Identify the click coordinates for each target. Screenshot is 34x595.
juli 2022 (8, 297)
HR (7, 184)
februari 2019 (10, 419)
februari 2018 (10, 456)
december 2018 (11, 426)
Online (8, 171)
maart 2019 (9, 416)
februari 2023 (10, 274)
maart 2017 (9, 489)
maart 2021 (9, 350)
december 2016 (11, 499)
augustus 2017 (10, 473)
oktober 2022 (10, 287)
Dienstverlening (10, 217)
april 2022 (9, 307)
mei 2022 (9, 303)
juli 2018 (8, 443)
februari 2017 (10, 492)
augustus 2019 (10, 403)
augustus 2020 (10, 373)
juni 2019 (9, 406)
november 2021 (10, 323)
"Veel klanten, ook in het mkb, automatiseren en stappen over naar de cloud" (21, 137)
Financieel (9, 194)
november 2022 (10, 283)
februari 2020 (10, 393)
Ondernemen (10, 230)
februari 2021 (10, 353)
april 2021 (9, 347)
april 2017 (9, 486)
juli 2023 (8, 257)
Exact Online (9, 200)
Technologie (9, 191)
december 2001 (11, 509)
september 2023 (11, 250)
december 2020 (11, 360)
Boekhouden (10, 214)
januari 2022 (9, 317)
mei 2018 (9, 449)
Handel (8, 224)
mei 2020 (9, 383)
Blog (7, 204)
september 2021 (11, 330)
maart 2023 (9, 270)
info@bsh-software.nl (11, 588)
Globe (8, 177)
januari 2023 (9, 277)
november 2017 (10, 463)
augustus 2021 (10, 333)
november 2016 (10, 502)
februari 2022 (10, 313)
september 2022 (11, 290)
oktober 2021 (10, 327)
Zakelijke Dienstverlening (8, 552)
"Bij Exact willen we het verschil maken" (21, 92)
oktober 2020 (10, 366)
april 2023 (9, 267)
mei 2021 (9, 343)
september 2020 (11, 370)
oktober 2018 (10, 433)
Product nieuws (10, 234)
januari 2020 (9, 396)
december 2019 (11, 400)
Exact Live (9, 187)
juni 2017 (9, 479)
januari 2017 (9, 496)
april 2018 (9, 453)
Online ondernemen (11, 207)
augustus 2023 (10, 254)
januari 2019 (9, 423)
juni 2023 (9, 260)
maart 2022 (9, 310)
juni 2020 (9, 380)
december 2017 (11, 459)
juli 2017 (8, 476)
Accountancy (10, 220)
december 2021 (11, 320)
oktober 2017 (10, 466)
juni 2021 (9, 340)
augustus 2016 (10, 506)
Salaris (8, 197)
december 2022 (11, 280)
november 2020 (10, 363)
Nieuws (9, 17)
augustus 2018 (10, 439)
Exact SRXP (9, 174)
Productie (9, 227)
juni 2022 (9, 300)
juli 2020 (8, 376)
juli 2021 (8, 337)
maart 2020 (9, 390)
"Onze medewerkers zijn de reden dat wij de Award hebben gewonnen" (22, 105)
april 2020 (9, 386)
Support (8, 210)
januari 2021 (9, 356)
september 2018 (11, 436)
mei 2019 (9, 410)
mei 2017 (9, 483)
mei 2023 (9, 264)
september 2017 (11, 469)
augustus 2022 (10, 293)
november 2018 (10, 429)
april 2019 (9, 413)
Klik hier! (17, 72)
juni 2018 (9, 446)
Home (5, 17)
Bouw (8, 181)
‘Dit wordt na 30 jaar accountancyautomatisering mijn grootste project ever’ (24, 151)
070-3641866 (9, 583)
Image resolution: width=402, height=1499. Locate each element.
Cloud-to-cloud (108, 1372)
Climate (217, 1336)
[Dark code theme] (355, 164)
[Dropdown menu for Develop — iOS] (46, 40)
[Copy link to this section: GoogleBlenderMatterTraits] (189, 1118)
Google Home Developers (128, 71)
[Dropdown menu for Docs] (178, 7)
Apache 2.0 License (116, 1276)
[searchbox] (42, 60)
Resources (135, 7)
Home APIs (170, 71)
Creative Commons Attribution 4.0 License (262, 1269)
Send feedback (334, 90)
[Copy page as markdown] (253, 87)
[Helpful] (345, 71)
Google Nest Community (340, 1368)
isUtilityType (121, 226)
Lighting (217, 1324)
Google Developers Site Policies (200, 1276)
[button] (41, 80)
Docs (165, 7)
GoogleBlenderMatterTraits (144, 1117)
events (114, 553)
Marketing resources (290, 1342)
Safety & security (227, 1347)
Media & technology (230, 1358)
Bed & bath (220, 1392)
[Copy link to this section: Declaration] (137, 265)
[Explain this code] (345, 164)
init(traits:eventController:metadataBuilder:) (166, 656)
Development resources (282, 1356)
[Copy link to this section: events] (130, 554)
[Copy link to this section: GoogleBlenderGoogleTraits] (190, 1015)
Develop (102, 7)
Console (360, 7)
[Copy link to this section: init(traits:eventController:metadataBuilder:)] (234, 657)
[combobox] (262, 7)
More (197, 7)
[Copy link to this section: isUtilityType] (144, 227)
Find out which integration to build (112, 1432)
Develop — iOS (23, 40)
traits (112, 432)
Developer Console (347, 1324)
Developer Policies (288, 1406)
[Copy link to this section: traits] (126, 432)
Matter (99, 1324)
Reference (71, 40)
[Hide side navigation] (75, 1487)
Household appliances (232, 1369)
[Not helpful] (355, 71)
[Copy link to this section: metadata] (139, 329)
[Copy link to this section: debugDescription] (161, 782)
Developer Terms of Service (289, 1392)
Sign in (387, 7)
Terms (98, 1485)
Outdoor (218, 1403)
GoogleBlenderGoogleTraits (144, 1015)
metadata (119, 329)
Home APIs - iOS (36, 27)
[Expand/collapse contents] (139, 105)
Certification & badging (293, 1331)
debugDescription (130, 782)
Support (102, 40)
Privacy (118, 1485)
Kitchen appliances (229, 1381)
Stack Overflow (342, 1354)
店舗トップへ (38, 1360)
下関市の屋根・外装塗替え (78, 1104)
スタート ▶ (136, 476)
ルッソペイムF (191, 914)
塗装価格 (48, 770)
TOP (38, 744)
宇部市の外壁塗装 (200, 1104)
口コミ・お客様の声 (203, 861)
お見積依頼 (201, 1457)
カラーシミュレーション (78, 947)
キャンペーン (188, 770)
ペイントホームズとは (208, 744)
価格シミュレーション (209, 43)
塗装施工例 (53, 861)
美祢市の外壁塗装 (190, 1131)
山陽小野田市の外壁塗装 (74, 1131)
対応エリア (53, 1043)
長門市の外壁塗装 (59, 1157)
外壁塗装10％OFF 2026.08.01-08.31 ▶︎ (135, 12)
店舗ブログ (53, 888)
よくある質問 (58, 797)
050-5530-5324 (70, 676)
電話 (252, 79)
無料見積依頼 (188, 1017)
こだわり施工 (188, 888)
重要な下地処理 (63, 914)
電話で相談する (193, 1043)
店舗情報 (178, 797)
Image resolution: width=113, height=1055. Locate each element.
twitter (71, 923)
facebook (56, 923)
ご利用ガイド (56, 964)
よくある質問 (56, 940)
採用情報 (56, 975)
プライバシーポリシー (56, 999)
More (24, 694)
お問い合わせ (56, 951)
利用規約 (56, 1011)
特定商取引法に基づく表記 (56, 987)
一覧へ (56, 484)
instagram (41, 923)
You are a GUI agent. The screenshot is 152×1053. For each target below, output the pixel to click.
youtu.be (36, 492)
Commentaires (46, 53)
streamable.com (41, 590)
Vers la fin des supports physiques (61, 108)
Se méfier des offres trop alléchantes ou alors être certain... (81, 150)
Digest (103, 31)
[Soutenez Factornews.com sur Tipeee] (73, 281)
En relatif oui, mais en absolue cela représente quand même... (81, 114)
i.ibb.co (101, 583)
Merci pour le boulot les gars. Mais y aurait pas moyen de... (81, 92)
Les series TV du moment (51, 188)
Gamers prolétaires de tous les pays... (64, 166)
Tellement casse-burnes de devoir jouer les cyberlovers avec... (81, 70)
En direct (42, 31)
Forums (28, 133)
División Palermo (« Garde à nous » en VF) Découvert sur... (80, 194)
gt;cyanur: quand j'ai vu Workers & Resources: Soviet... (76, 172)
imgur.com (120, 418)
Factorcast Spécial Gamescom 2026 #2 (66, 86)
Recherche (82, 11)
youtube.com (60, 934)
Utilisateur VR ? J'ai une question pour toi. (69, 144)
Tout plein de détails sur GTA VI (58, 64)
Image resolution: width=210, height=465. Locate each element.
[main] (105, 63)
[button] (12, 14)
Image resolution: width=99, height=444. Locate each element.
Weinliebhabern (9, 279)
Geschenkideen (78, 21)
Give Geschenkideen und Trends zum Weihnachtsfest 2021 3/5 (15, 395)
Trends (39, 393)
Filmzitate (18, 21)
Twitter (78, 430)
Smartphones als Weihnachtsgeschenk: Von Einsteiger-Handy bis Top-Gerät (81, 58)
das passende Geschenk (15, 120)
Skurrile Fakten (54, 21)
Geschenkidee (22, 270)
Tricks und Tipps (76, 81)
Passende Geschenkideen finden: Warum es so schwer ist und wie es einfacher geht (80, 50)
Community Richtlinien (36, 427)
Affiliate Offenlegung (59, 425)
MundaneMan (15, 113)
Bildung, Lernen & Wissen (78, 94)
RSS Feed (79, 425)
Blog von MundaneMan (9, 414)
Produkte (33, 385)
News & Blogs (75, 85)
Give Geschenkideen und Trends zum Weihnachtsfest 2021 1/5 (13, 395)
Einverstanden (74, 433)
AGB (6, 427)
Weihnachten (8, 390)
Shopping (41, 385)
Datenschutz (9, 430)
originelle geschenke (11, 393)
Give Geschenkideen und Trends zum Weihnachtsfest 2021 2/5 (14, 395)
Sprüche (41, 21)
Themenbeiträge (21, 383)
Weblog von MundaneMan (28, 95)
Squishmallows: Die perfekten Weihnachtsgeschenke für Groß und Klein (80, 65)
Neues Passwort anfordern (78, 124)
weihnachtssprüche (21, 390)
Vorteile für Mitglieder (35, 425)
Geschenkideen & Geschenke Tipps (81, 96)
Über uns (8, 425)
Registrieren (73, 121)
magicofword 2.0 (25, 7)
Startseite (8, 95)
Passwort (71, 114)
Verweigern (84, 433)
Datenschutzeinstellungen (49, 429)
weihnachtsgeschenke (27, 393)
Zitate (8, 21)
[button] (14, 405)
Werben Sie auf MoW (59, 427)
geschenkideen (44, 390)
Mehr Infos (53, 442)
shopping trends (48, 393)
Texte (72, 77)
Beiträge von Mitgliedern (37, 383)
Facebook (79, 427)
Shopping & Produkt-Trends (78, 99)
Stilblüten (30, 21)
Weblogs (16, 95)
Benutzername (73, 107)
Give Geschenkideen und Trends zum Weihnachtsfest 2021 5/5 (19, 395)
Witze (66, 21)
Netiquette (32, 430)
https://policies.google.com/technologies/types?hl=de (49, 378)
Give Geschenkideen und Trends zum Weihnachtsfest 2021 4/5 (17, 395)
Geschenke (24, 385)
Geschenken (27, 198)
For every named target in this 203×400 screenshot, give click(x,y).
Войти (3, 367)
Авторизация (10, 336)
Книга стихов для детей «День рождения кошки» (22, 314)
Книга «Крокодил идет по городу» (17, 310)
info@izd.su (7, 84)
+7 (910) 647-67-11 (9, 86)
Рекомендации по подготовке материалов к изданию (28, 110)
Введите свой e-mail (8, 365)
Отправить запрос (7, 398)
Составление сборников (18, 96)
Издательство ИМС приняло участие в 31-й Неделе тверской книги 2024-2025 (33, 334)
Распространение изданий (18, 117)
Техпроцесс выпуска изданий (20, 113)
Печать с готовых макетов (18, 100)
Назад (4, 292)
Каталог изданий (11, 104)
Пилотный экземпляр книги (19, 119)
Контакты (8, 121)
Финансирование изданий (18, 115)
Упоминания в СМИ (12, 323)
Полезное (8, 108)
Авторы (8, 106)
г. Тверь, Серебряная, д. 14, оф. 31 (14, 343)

### Problem statement
Update the items from the first line through the line containing "augustus 2020 (10, 373)", swapping "februari" for "feb" and leaving everything else as it is.

### Response below
Identify the click coordinates for each target. Screenshot is 34x595.
juli 2022 (8, 297)
HR (7, 184)
feb 2019 (10, 419)
feb 2018 (10, 456)
december 2018 (11, 426)
Online (8, 171)
maart 2019 (9, 416)
feb 2023 (10, 274)
maart 2017 (9, 489)
maart 2021 (9, 350)
december 2016 (11, 499)
augustus 2017 (10, 473)
oktober 2022 (10, 287)
Dienstverlening (10, 217)
april 2022 (9, 307)
mei 2022 (9, 303)
juli 2018 (8, 443)
feb 2017 (10, 492)
augustus 2019 (10, 403)
augustus 2020 (10, 373)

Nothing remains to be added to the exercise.